Lets have an example :

event1 = ("2022-01-01T08:25:00Z") => window fired

event2 = ("2022-01-01T09:25:00Z") => window created but not fired as expected

event3 = ("2022-01-01T05:25:00Z") => will be aggregate with event 4 instead of dropped (why?)

event4 = ("2022-01-01T05:40:00Z") => will be aggregate with event 3 instead of dropped (why?)

    val stream = env
      .fromSource(
        kafkaSource,
        WatermarkStrategy
          .forBoundedOutOfOrderness[(String, EnrichedProcess, KafkaHeaders)](Duration.ofMinutes(outOfOrdernessMinutes)) //Watermark max time for late events
          .withIdleness(Duration.ofSeconds(idleness))
          .withTimestampAssigner(new SerializableTimestampAssigner[(String, EnrichedProcess, KafkaHeaders)] {
            override def extractTimestamp(element: (String, EnrichedProcess, KafkaHeaders), recordTimestamp: Long)
                : Long = {
              logger.info(
                LogMessage(
                  element._3.orgId,
                  s"Received incoming EnrichedProcess update_time: ${element._3.updateTime}, process time: ${recordTimestamp.asDate}",
                  element._3.flowId
                )
              )
              element._3.updateTime.asEpoch
            }
          }),
        s"Source - $kConsumeTopic"
      )

    stream
      .keyBy(element => (element._2.orgId -> element._2.procUid))                                                                     
      .window(TumblingEventTimeWindows.of(Time.hours(tumblingWindowHours), Time.minutes(windowStartingOffsetMinutes)))
      .reduce(new ReduceFunc)                                                                                         
      .name("Aggregated EnrichedProcess")
      .sinkTo(kafkaConnector.createKafkaSink(kProducerServers, kProduceTopic))
      .name(s"Sink -> $kProduceTopic")

edited: The way I'm testing this out is Integration Tests with docker compose. I'm generating an event to Kafka => consumed by Flink job & sink to Kafka => checking the content of kafka.

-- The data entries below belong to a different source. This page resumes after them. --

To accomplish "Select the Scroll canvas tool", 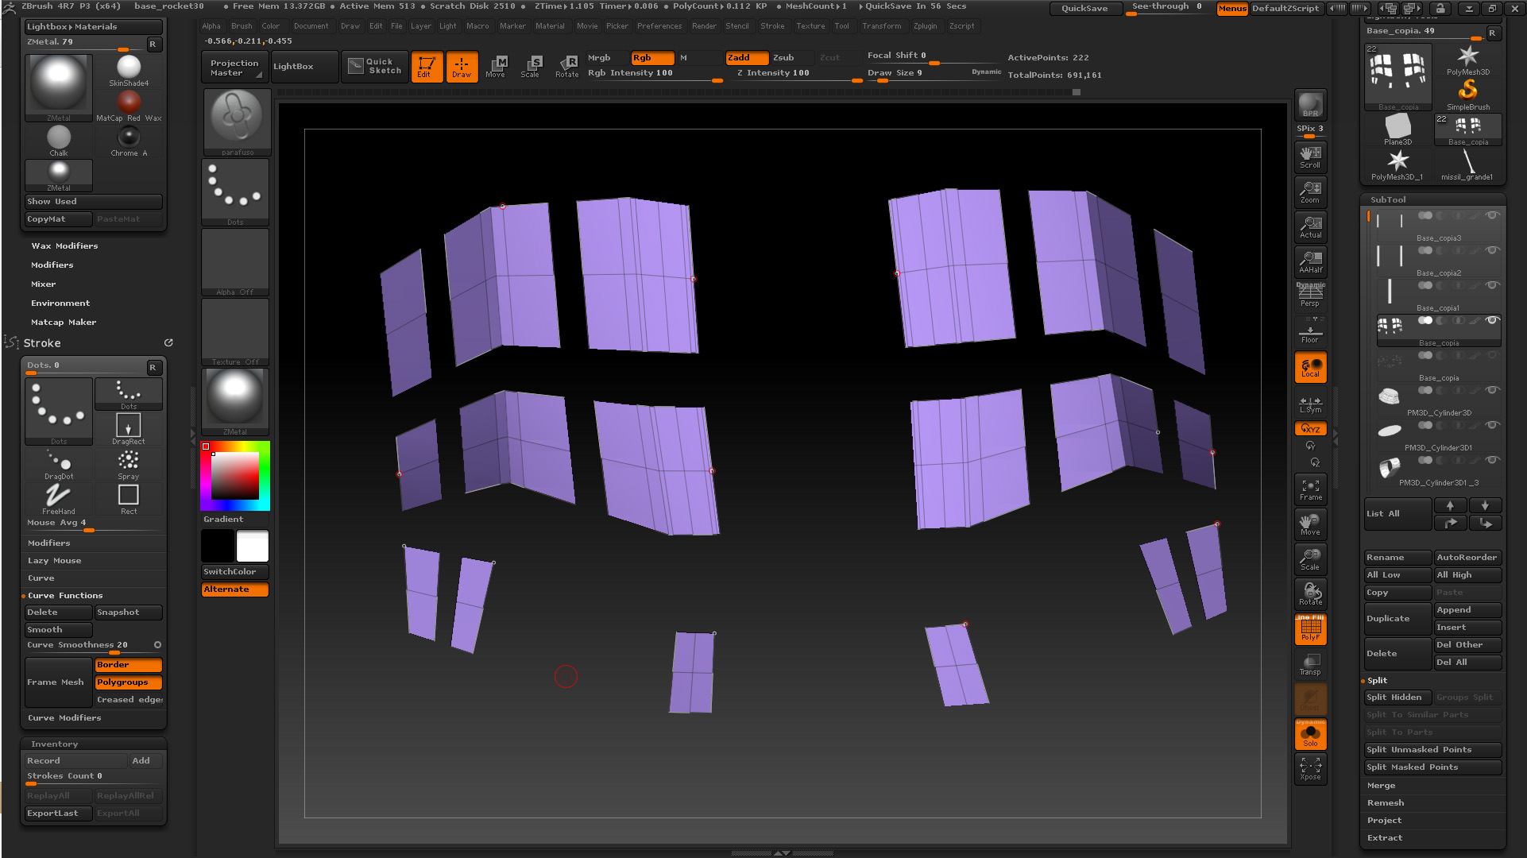I will pyautogui.click(x=1310, y=156).
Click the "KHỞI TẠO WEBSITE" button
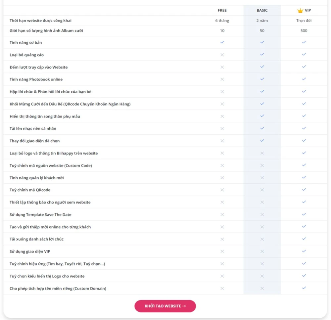The width and height of the screenshot is (331, 320). pos(165,306)
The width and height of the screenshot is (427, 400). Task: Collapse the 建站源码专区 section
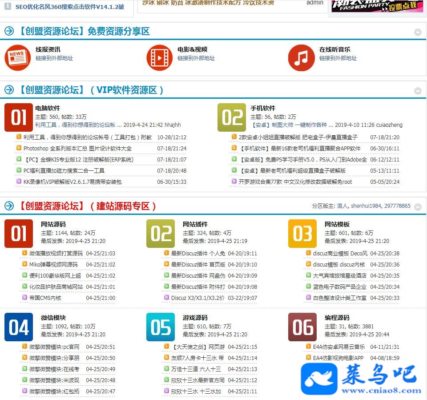(418, 206)
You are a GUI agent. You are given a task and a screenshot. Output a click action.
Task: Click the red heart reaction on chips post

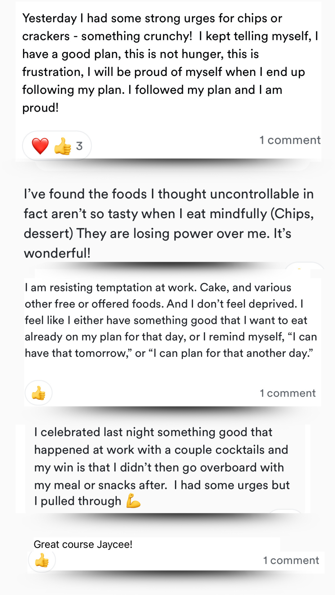40,146
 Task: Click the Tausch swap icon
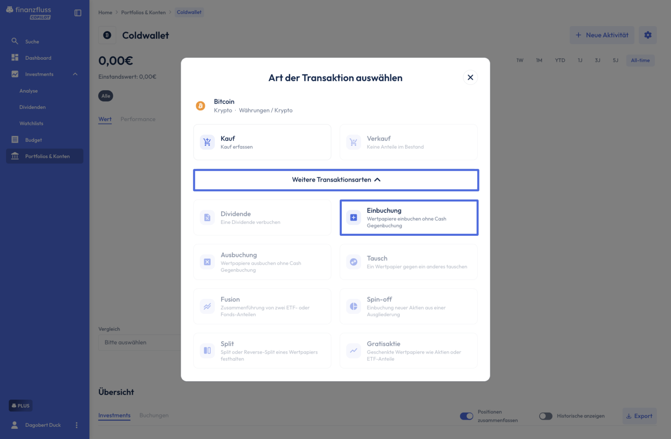[x=354, y=262]
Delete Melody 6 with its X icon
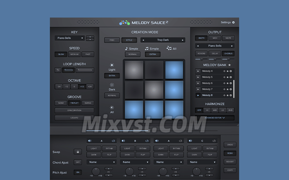This screenshot has height=180, width=289. click(231, 83)
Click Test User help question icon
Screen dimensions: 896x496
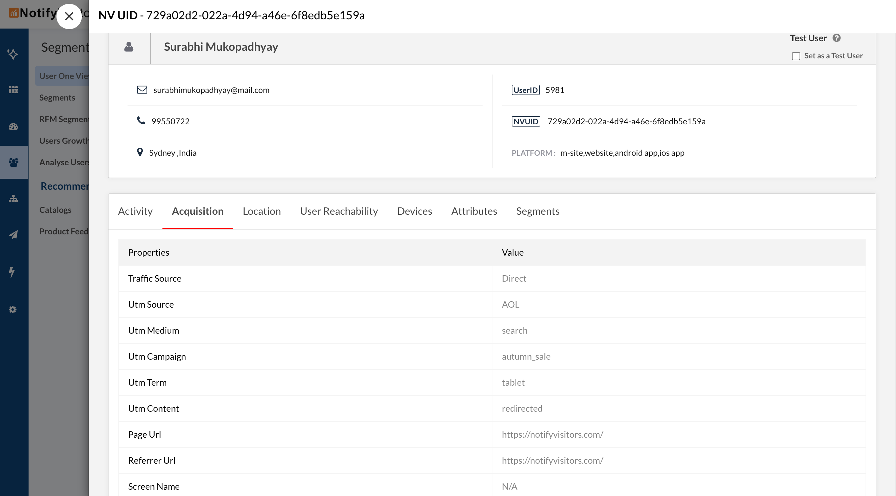coord(837,38)
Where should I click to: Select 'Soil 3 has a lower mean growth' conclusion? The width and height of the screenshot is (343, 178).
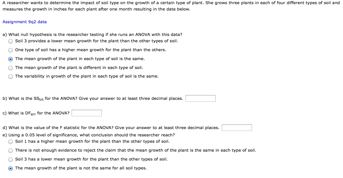coord(11,160)
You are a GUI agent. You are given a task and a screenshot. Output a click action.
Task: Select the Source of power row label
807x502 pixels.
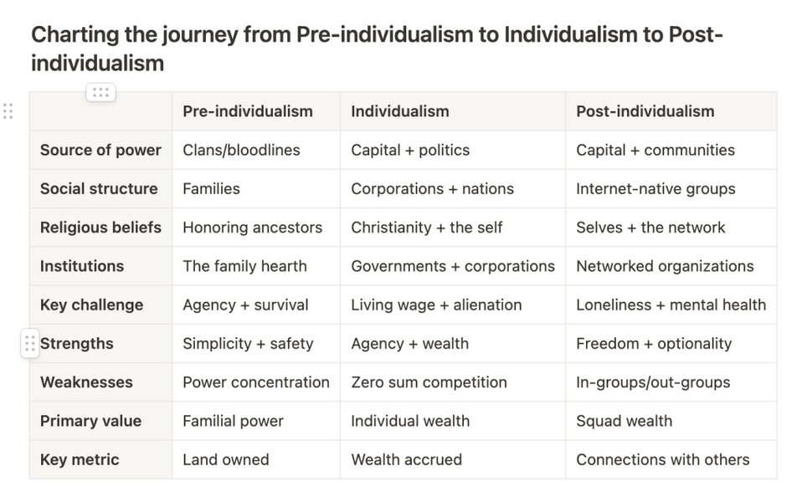click(x=100, y=150)
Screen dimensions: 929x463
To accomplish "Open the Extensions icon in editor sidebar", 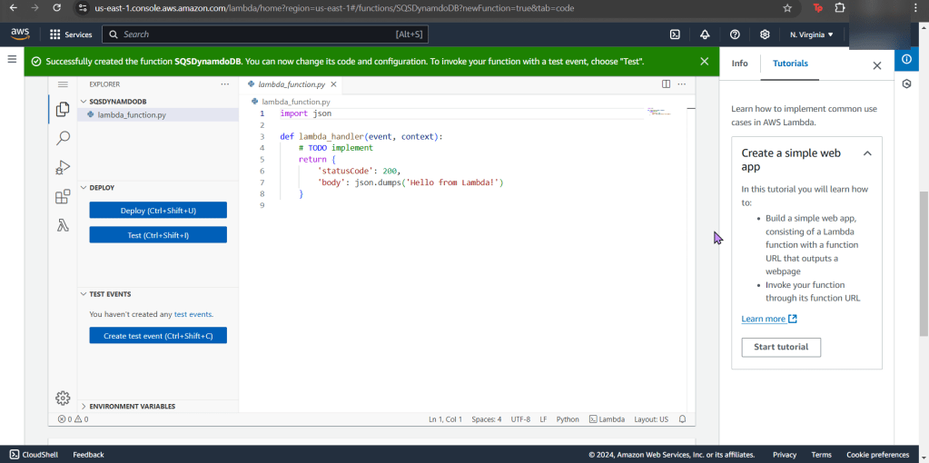I will [x=63, y=197].
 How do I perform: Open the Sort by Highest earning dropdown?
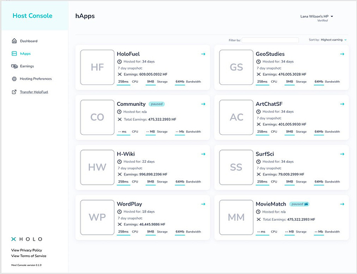334,39
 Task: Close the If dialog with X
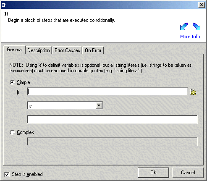pyautogui.click(x=202, y=5)
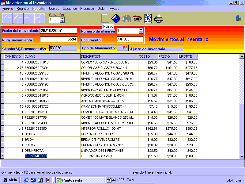Increase the Almacén spinner value
The width and height of the screenshot is (245, 184).
pos(62,18)
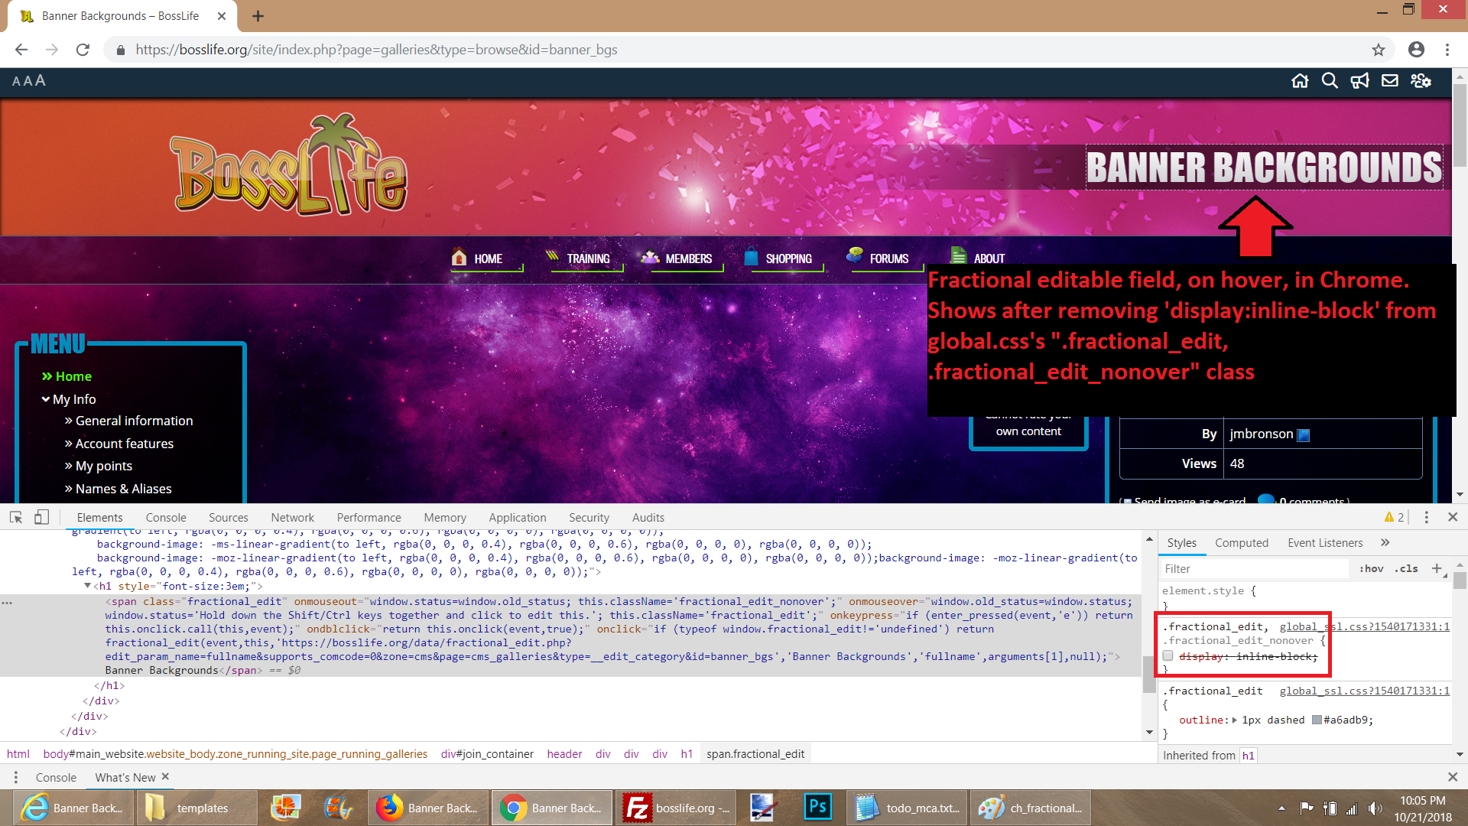This screenshot has width=1468, height=826.
Task: Open the Computed styles tab
Action: (x=1241, y=542)
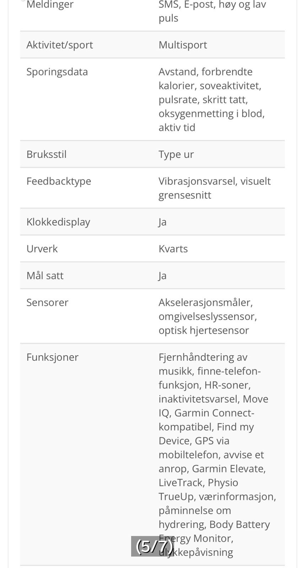Click the Ja value beside Mål satt
Viewport: 305px width, 568px height.
(x=162, y=276)
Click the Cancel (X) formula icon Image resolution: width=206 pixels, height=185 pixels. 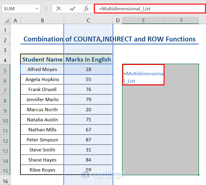pyautogui.click(x=59, y=9)
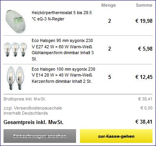Open Eco Halogen 100 mm sygonix product title

coord(63,75)
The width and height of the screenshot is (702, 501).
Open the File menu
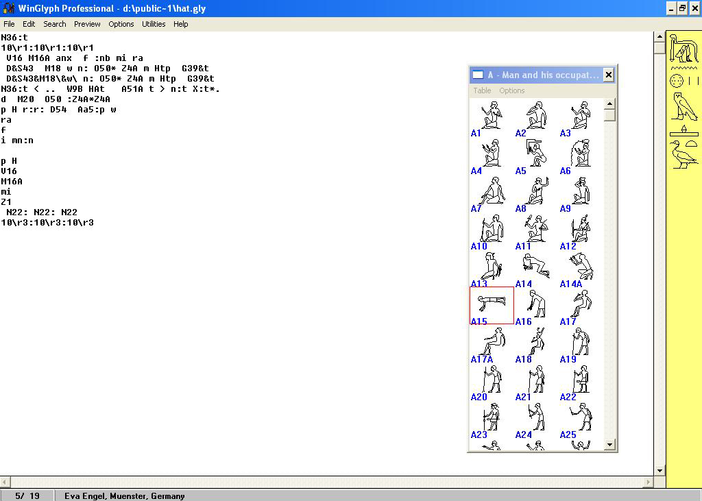[x=9, y=24]
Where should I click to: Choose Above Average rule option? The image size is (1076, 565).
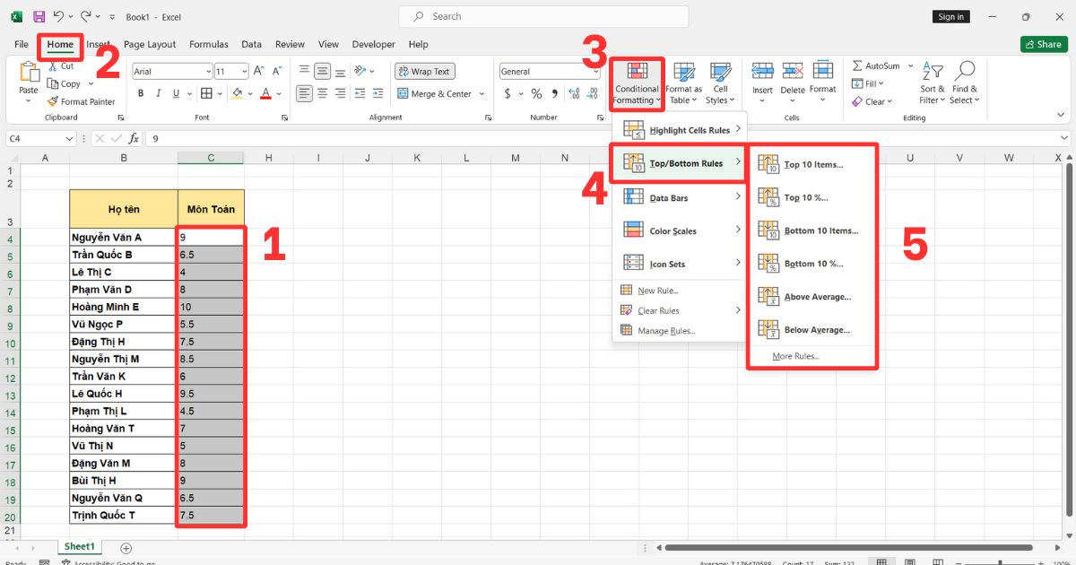pyautogui.click(x=816, y=297)
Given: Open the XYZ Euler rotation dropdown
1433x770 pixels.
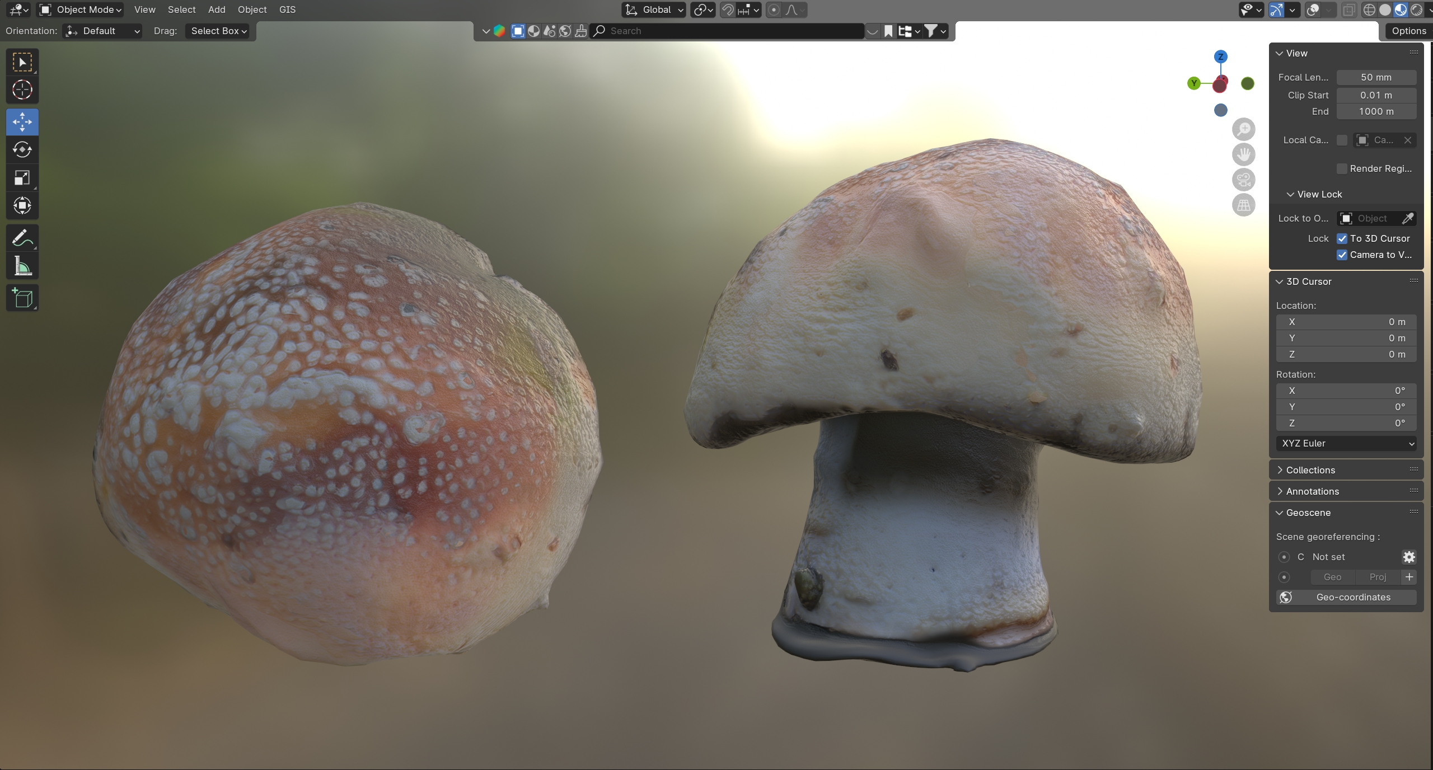Looking at the screenshot, I should pyautogui.click(x=1346, y=443).
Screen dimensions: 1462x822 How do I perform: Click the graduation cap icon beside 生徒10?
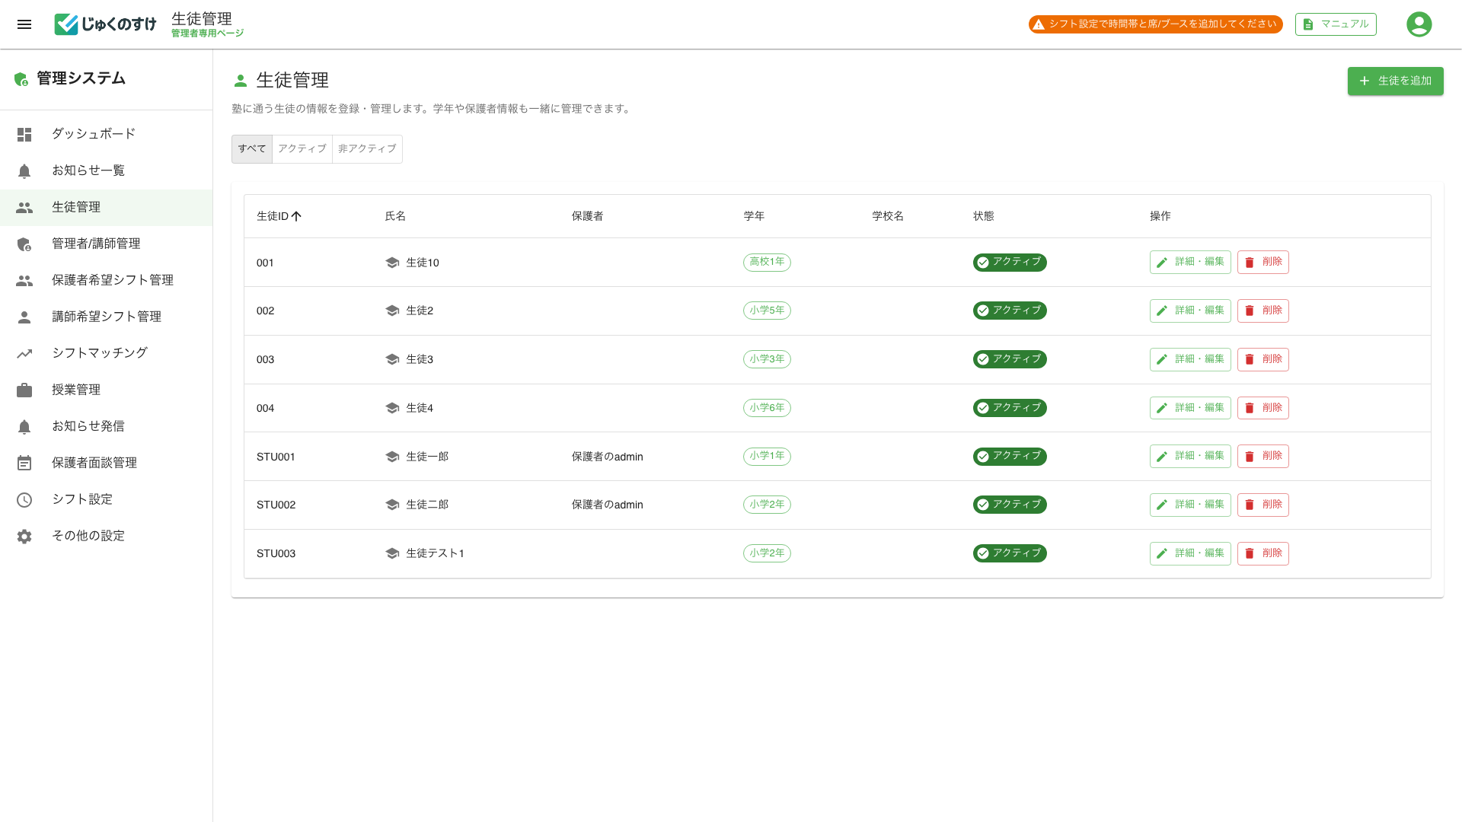tap(392, 263)
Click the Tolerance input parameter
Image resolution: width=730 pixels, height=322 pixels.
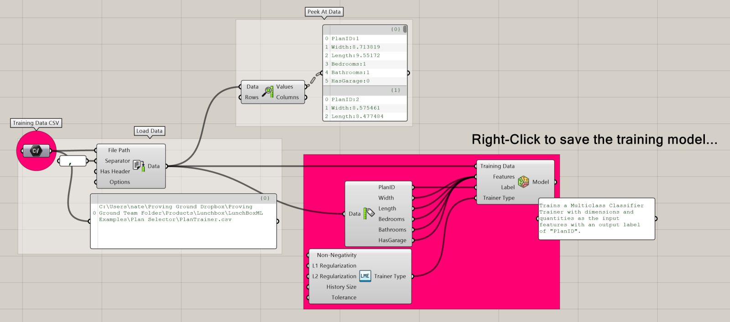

When I put Sleep of 30 sec between sending the event3 and event4 are dropped. This is the behaviour I was expecting.

    val producer = new Producer(producerTopic)

    val consumer = new Consumer(consumerTopic, groupId)
    producer.send(event1)
    producer.send(event2)
    Thread.sleep(30000)
    producer.send(event3)
    Thread.sleep(30000)
    producer.send(event4)

    val received: Iterable[(String, EnrichedProcess)] = consumer.receive[EnrichedProcess]()

But even more curious now is why when I put Sleep of 10 sec instead of 30, I recieve only the first situation (The watermark was supposed to be updated already(defualt of periodic watermark generator is 200ms)

1

1 Answers

0
votes

While you would expect

event3 = ("2022-01-01T05:25:00Z")

to be late, it will only truly be late if a large enough watermark has managed to arrive first. With the forBoundedOutOfOrderness strategy there's no guarantee of that -- this is a periodic watermark generator that produces watermarks every 200 msec. So it could be that a watermark based on the timestamp of event2 is produced between event3 and event4.

That's one possible explanation; there may be others depending on the exact circumstances.

Another very relevant factor is that if the parallelism is > 1, then there are have multiple, independent instances of the watermark strategy each doing their own thing based on the events they process.

Operators with multiple input channels, such as the keyed window, will combine these watermarks by taking the minimum of the incoming watermarks as their own watermark.

(The answer to the original question -- does Flink retain the state for windows that have already been closed -- is no. Once the allowed lateness (if any) has expired, the state for an event time window is purged.)